◆ EXERCISE
Print the line containing "Nazisme, avertissement de" and every line after it exactly as written, through the end of the records.

◆ THE RECORDS
==============================

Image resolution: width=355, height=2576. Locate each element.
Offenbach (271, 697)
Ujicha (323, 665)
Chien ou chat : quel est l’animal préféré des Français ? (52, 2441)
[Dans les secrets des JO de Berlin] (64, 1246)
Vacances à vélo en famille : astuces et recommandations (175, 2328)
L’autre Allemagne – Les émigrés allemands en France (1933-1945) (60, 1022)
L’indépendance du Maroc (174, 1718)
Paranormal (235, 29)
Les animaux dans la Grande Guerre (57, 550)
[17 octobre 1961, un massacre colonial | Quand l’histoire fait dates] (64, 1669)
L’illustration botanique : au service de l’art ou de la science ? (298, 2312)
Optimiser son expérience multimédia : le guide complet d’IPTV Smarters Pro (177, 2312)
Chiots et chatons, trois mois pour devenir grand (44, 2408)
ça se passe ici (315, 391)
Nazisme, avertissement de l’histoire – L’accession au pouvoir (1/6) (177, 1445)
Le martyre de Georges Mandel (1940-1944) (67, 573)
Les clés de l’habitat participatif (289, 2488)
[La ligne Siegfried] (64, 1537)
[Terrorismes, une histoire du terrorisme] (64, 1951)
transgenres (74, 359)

==============================

◆ FINISHED EXERCISE
Nazisme, avertissement de l’histoire – L’accession au pouvoir (1/6) (177, 1445)
Le martyre de Georges Mandel (1940-1944) (67, 573)
Les clés de l’habitat participatif (289, 2488)
[La ligne Siegfried] (64, 1537)
[Terrorismes, une histoire du terrorisme] (64, 1951)
transgenres (74, 359)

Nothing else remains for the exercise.